┌────────
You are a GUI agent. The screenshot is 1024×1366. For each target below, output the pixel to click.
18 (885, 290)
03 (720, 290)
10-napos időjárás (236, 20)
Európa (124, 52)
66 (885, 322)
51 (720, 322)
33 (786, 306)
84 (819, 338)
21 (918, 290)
└────────
The whole listing above must be copied exactly.

You are a GUI agent. The screenshot is 1024×1366. For each target below, output the pixel to click.
18 (885, 290)
03 (720, 290)
10-napos időjárás (236, 20)
Európa (124, 52)
66 (885, 322)
51 (720, 322)
33 (786, 306)
84 (819, 338)
21 (918, 290)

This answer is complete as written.